▶ Work order: All of the entries below need repeating exactly, apart from their images.

-.-.-

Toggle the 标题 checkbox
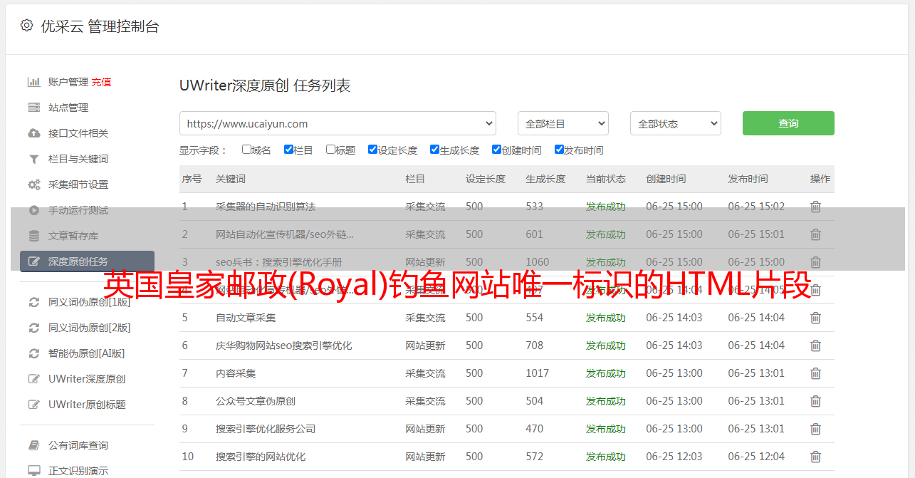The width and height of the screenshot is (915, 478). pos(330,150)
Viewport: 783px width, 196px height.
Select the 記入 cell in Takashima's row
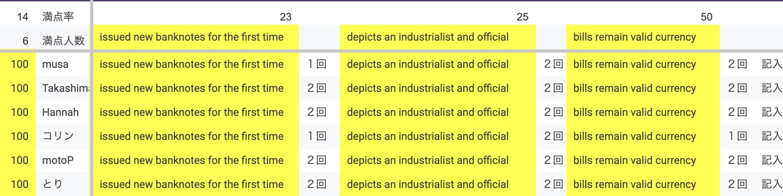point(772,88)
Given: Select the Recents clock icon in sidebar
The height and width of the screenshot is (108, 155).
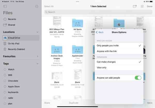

-.-.-

▶ Answer box:
Toggle the 标题 checkbox
The width and height of the screenshot is (915, 478). pos(330,150)
Viewport: 783px width, 196px height.
Select the 記入 cell in Takashima's row
point(772,88)
Given: Select the Recents clock icon in sidebar
The height and width of the screenshot is (108, 155).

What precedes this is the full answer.